Probably the main issue on the minds of many farmers at Balmoral Show was the big cuts applied to beef prices in recent weeks and where the market might eventually settle.
This time last year, prices also came under pressure, although in the previous few weeks, the market had risen to a record high of over 690p/kg for U-3 grade cattle.
Since then, prices are back by over 100p/kg, with over half of that reduction happening since the end of February 2026. There is no doubt that beef finishers have been badly impacted over that period.
Many reasons have been put forward for the recent price cuts, including the added competition that has come from Australia and New Zealand in the wake of post-Brexit trade deals done by the previous Tory-led government.
Imports from the southern hemisphere have surged in 2026, with official UK data showing Australia tonnages up 154% and New Zealand up 615% in the first two months of the year.
Collectively, the two countries might still only account for just over 20% of all UK imports, but these imports are of high value steak meat, not forequarter beef. That is important, as being able to sell steak meat at premium prices is key to maximising the value of local cattle.

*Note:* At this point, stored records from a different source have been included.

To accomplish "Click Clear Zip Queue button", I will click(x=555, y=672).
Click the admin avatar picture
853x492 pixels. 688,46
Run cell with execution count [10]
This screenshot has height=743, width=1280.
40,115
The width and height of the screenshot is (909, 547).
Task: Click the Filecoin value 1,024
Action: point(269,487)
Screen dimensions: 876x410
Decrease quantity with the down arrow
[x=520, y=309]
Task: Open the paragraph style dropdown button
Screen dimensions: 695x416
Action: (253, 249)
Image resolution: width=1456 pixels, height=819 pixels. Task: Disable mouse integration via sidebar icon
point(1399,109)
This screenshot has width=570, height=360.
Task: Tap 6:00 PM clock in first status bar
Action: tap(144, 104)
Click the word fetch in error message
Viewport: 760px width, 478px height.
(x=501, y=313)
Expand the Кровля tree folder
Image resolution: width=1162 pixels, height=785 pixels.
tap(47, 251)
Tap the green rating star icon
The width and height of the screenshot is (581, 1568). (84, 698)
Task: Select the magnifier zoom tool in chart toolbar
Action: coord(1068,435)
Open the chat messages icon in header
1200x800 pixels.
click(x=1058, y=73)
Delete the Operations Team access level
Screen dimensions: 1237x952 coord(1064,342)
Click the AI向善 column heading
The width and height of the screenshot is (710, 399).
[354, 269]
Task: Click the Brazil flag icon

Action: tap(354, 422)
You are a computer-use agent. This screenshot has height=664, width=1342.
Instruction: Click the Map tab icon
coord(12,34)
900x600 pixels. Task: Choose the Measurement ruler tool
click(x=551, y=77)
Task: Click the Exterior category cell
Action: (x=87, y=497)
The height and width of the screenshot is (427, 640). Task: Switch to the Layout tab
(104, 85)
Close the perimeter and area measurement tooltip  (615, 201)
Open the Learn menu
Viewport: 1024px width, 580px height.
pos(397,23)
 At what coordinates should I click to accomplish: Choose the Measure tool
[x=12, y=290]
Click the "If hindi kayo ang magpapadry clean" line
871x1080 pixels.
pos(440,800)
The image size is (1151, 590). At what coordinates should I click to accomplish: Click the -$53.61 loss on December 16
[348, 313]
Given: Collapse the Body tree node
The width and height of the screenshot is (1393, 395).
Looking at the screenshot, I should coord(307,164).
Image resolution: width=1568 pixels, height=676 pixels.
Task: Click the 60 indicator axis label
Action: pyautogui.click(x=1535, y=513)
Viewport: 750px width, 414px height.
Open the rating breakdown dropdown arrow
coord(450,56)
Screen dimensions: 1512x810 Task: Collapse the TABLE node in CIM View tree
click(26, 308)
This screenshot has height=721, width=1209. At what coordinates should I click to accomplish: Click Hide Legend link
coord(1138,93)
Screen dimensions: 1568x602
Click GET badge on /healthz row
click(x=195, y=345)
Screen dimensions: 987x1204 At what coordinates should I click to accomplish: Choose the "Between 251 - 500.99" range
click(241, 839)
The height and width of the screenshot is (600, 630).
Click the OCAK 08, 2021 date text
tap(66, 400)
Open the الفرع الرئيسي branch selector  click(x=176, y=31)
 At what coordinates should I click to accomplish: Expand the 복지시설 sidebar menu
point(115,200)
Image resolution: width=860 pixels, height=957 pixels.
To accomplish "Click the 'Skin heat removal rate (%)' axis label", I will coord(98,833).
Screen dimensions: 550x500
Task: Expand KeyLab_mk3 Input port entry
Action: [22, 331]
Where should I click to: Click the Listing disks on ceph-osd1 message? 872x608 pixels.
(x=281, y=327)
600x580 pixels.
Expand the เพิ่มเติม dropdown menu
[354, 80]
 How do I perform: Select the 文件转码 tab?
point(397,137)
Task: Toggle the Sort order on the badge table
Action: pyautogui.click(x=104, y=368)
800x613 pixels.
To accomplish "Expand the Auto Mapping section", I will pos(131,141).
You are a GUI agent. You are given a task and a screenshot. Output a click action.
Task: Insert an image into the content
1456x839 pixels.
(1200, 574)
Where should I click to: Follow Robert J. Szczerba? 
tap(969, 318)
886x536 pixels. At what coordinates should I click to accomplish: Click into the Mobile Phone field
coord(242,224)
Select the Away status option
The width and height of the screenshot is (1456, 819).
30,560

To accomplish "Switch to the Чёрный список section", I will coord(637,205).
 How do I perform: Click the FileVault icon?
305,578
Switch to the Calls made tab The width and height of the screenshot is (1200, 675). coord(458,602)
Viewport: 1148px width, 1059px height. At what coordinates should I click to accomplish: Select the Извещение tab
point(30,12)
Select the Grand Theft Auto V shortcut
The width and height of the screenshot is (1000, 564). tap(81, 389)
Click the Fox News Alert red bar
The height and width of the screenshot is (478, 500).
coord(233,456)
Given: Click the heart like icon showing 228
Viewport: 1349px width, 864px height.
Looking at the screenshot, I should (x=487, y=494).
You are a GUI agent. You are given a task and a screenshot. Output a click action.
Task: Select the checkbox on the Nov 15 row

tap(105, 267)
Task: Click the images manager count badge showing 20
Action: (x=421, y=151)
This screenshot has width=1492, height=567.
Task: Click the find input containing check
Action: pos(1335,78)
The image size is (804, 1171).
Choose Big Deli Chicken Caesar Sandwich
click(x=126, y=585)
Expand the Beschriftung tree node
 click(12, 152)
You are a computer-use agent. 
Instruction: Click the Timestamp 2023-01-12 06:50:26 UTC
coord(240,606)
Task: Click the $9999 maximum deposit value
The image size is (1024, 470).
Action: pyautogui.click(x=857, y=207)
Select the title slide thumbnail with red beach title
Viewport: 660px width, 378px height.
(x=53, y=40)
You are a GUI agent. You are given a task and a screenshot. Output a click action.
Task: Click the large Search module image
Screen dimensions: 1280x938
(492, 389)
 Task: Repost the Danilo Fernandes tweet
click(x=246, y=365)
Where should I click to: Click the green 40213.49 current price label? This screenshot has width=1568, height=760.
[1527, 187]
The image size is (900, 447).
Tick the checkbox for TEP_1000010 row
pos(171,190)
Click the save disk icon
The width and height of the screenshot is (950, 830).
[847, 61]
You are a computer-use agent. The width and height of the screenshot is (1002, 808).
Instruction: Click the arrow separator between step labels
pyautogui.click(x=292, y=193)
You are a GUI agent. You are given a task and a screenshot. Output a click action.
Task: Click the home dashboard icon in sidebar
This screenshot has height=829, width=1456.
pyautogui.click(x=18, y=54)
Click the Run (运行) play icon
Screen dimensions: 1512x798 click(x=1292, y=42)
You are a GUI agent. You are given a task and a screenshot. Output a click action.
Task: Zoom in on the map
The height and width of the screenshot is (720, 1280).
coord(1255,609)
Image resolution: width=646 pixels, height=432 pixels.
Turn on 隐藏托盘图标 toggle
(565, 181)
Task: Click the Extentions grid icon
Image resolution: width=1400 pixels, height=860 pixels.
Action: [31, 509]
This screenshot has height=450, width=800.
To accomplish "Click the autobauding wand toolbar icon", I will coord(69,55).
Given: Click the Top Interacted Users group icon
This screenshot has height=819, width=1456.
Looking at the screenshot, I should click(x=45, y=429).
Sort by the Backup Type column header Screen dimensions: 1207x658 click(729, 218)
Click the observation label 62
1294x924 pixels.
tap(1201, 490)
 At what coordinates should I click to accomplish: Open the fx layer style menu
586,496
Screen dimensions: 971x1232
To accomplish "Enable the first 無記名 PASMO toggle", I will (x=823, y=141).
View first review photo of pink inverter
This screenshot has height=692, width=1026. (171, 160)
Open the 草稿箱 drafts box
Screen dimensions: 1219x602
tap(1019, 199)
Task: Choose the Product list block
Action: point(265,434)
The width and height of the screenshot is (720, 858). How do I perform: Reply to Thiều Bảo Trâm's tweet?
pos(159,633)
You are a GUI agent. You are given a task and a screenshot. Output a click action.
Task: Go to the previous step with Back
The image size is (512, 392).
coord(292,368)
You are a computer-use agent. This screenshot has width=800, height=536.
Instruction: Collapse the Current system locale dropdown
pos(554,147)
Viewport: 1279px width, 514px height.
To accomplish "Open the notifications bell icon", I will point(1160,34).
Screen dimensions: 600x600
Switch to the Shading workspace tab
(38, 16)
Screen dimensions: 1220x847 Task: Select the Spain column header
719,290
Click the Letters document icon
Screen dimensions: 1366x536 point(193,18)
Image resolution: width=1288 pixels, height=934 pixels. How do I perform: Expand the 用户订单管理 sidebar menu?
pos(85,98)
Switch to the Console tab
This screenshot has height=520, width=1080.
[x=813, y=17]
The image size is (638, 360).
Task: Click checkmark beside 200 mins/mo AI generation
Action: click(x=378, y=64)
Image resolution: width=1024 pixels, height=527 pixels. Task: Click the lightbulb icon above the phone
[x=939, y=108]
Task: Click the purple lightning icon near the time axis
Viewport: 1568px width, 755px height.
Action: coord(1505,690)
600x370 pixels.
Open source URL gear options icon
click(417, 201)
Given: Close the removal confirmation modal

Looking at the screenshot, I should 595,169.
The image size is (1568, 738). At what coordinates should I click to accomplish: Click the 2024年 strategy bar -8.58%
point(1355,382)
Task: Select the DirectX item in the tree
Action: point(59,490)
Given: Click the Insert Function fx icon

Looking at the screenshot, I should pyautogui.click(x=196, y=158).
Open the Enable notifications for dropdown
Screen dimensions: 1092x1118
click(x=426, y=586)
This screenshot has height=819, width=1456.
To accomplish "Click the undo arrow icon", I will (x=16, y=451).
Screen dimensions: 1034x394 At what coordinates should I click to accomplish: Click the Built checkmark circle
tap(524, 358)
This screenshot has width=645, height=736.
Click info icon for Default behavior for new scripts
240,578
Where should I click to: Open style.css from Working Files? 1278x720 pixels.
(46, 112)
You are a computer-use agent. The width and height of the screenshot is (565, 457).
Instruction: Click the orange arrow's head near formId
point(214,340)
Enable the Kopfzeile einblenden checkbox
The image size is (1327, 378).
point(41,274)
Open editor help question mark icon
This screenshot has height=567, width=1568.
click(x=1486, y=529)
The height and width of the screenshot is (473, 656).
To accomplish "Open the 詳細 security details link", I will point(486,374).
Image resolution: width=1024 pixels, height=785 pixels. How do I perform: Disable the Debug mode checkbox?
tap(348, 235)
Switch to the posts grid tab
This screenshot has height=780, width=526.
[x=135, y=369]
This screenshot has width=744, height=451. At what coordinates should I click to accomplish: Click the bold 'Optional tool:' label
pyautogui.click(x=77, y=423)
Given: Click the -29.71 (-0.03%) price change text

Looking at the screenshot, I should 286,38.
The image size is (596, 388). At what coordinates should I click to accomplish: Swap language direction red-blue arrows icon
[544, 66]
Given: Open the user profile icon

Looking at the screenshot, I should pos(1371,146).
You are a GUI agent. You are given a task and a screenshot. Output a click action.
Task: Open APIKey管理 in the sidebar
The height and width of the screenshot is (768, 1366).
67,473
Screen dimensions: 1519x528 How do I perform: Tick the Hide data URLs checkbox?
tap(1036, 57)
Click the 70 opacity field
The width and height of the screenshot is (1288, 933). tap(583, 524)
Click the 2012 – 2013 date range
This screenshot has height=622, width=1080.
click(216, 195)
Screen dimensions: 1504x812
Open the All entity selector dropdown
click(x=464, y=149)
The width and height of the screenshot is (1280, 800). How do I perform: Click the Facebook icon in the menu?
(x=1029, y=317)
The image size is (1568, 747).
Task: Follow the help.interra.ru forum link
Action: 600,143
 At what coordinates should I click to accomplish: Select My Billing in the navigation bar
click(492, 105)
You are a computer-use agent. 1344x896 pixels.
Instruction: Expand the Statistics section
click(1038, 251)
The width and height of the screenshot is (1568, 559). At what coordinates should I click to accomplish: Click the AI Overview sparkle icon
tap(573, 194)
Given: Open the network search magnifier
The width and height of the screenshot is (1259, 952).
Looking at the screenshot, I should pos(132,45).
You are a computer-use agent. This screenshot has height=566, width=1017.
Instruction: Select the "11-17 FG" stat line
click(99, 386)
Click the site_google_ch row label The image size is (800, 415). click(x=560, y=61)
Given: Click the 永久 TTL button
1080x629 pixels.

But at the same time, we have to recognise that beef is expensive in local shops and in response to rising energy costs, consumers have eased back on spending.
Those higher energy costs also impact farmers and processors, but there simply isn’t the capacity in the market to pass those costs onto consumers at present – something had to give and as usual, it is the producer at the end of the chain who takes the hit.
However, if farmers are taking £200 per head less than they were a few weeks ago, then it is fair to expect prices in shops to come down and/or more promotional activity to be done.
That should help stimulate some demand and put a floor in the market fairly soon. Despite the recent negativity, global supplies of beef remain pretty tight.